> [PROVIDED INFORMATION]:
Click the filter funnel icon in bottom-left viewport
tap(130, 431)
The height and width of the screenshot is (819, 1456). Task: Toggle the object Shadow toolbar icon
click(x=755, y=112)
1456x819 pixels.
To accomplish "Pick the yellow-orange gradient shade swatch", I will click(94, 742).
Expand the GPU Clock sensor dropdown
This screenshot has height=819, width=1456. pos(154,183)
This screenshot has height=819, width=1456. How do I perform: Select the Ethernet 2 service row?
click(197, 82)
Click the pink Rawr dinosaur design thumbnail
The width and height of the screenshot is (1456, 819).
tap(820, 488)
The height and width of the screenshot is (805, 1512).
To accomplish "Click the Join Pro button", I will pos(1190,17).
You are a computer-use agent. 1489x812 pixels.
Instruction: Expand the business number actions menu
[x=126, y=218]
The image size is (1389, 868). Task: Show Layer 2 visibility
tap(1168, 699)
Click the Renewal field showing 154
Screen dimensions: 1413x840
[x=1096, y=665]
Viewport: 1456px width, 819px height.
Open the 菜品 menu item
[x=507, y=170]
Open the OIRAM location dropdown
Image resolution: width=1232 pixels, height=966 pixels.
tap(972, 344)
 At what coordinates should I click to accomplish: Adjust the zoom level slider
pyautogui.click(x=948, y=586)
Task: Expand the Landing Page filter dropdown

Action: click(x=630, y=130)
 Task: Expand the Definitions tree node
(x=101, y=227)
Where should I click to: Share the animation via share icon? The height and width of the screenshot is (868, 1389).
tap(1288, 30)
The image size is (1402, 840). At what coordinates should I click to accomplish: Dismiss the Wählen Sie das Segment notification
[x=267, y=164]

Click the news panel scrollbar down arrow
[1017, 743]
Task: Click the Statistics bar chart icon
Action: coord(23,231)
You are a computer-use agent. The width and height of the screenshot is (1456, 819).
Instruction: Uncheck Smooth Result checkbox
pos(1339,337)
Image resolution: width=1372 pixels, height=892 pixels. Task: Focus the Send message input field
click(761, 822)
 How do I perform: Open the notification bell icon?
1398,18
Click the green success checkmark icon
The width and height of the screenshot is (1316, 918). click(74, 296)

> [YOUR OBJECTIVE]: Only the lines from the one with "Task: Expand the Definitions tree node" through the end of the listing should be output, exactly as they appear.

> [SOLUTION FOR THIS EXERCISE]:
 Task: Expand the Definitions tree node
(x=101, y=227)
Where should I click to: Share the animation via share icon? The height and width of the screenshot is (868, 1389).
tap(1288, 30)
The image size is (1402, 840). At what coordinates should I click to accomplish: Dismiss the Wählen Sie das Segment notification
[x=267, y=164]

Click the news panel scrollbar down arrow
[1017, 743]
Task: Click the Statistics bar chart icon
Action: coord(23,231)
You are a computer-use agent. The width and height of the screenshot is (1456, 819).
Instruction: Uncheck Smooth Result checkbox
pos(1339,337)
Image resolution: width=1372 pixels, height=892 pixels. Task: Focus the Send message input field
click(761, 822)
 How do I perform: Open the notification bell icon?
1398,18
Click the green success checkmark icon
The width and height of the screenshot is (1316, 918). click(74, 296)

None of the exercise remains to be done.